Data records
+++

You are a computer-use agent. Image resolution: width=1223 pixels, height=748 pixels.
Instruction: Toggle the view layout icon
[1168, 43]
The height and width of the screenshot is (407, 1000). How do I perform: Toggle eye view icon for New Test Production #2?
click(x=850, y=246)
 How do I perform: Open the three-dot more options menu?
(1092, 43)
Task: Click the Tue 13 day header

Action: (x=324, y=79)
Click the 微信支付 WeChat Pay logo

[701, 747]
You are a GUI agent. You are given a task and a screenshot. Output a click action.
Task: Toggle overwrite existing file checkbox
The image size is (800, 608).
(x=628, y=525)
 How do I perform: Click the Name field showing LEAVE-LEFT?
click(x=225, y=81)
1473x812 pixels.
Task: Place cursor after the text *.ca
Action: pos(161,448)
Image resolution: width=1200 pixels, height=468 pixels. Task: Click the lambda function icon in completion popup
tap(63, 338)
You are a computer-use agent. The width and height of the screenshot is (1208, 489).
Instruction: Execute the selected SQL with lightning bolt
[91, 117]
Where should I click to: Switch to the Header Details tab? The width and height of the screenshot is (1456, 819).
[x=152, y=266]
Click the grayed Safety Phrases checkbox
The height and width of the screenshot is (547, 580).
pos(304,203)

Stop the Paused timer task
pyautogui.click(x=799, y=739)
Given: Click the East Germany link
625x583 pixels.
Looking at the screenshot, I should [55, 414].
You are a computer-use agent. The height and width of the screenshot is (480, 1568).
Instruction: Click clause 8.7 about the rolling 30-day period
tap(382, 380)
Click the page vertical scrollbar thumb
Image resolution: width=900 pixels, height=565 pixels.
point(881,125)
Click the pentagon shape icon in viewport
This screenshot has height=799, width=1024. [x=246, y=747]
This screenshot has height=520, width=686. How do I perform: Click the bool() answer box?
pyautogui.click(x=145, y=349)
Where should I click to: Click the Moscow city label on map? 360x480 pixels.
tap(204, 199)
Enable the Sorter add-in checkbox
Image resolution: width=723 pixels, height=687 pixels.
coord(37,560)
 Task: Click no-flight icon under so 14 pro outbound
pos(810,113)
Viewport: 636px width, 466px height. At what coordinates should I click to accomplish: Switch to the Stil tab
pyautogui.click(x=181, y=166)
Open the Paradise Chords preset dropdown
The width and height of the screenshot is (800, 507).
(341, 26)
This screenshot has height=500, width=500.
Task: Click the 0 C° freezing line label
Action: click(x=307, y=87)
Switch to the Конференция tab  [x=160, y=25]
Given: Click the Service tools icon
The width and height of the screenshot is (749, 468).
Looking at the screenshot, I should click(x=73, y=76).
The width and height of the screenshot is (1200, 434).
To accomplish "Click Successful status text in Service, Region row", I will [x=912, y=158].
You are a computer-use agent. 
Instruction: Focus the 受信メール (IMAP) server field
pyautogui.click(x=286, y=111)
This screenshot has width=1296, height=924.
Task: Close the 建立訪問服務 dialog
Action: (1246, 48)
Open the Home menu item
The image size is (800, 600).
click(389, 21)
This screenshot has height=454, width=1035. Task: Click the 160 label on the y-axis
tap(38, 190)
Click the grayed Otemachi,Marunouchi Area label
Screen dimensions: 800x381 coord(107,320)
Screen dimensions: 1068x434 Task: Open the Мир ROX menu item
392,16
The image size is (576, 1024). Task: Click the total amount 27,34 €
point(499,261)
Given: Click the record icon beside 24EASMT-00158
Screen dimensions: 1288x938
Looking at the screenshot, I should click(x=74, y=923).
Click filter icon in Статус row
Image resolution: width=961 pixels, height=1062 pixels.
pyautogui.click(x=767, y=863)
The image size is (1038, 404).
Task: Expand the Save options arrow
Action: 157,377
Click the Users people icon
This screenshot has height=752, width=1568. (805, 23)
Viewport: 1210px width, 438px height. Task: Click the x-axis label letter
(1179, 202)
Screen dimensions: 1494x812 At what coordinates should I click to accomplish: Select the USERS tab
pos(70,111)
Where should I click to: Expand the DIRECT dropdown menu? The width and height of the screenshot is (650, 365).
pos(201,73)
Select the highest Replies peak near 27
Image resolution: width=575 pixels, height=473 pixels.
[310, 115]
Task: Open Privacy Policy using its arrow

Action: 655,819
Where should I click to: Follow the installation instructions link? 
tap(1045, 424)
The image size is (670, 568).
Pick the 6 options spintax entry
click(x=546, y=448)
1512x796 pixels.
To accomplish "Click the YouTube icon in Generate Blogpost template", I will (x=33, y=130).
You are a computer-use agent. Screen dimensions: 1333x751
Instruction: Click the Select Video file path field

+++

## What is required:
Retype the entire listing above verbatim, keeping every line unchanged and in its original order.

## The result:
You are a computer-use agent. Image resolution: width=1223 pixels, height=748 pixels.
Instruction: Toggle the view layout icon
[1168, 43]
The height and width of the screenshot is (407, 1000). How do I perform: Toggle eye view icon for New Test Production #2?
click(x=850, y=246)
 How do I perform: Open the three-dot more options menu?
(1092, 43)
Task: Click the Tue 13 day header

Action: (x=324, y=79)
Click the 微信支付 WeChat Pay logo

[701, 747]
You are a GUI agent. You are given a task and a screenshot. Output a click action.
Task: Toggle overwrite existing file checkbox
The image size is (800, 608).
(x=628, y=525)
 How do I perform: Click the Name field showing LEAVE-LEFT?
click(x=225, y=81)
1473x812 pixels.
Task: Place cursor after the text *.ca
Action: pos(161,448)
Image resolution: width=1200 pixels, height=468 pixels. Task: Click the lambda function icon in completion popup
tap(63, 338)
You are a computer-use agent. The width and height of the screenshot is (1208, 489).
Instruction: Execute the selected SQL with lightning bolt
[91, 117]
Where should I click to: Switch to the Header Details tab? The width and height of the screenshot is (1456, 819).
[x=152, y=266]
Click the grayed Safety Phrases checkbox
The height and width of the screenshot is (547, 580).
pos(304,203)

Stop the Paused timer task
pyautogui.click(x=799, y=739)
Given: Click the East Germany link
625x583 pixels.
Looking at the screenshot, I should [55, 414].
You are a computer-use agent. The height and width of the screenshot is (480, 1568).
Instruction: Click clause 8.7 about the rolling 30-day period
tap(382, 380)
Click the page vertical scrollbar thumb
Image resolution: width=900 pixels, height=565 pixels.
point(881,125)
Click the pentagon shape icon in viewport
This screenshot has height=799, width=1024. [x=246, y=747]
This screenshot has height=520, width=686. How do I perform: Click the bool() answer box?
pyautogui.click(x=145, y=349)
Where should I click to: Click the Moscow city label on map? 360x480 pixels.
tap(204, 199)
Enable the Sorter add-in checkbox
Image resolution: width=723 pixels, height=687 pixels.
coord(37,560)
 Task: Click no-flight icon under so 14 pro outbound
pos(810,113)
Viewport: 636px width, 466px height. At what coordinates should I click to accomplish: Switch to the Stil tab
pyautogui.click(x=181, y=166)
Open the Paradise Chords preset dropdown
The width and height of the screenshot is (800, 507).
(341, 26)
This screenshot has height=500, width=500.
Task: Click the 0 C° freezing line label
Action: click(x=307, y=87)
Switch to the Конференция tab  [x=160, y=25]
Given: Click the Service tools icon
The width and height of the screenshot is (749, 468).
Looking at the screenshot, I should click(x=73, y=76).
The width and height of the screenshot is (1200, 434).
To accomplish "Click Successful status text in Service, Region row", I will [x=912, y=158].
You are a computer-use agent. 
Instruction: Focus the 受信メール (IMAP) server field
pyautogui.click(x=286, y=111)
This screenshot has width=1296, height=924.
Task: Close the 建立訪問服務 dialog
Action: (1246, 48)
Open the Home menu item
The image size is (800, 600).
click(389, 21)
This screenshot has height=454, width=1035. Task: Click the 160 label on the y-axis
tap(38, 190)
Click the grayed Otemachi,Marunouchi Area label
Screen dimensions: 800x381 coord(107,320)
Screen dimensions: 1068x434 Task: Open the Мир ROX menu item
392,16
The image size is (576, 1024). Task: Click the total amount 27,34 €
point(499,261)
Given: Click the record icon beside 24EASMT-00158
Screen dimensions: 1288x938
Looking at the screenshot, I should click(x=74, y=923).
Click filter icon in Статус row
Image resolution: width=961 pixels, height=1062 pixels.
pyautogui.click(x=767, y=863)
The image size is (1038, 404).
Task: Expand the Save options arrow
Action: 157,377
Click the Users people icon
This screenshot has height=752, width=1568. (805, 23)
Viewport: 1210px width, 438px height. Task: Click the x-axis label letter
(1179, 202)
Screen dimensions: 1494x812 At what coordinates should I click to accomplish: Select the USERS tab
pos(70,111)
Where should I click to: Expand the DIRECT dropdown menu? The width and height of the screenshot is (650, 365).
pos(201,73)
Select the highest Replies peak near 27
Image resolution: width=575 pixels, height=473 pixels.
[310, 115]
Task: Open Privacy Policy using its arrow

Action: 655,819
Where should I click to: Follow the installation instructions link? 
tap(1045, 424)
The image size is (670, 568).
Pick the 6 options spintax entry
click(x=546, y=448)
1512x796 pixels.
To accomplish "Click the YouTube icon in Generate Blogpost template", I will (x=33, y=130).
You are a computer-use agent. Screen dimensions: 1333x751
Instruction: Click the Select Video file path field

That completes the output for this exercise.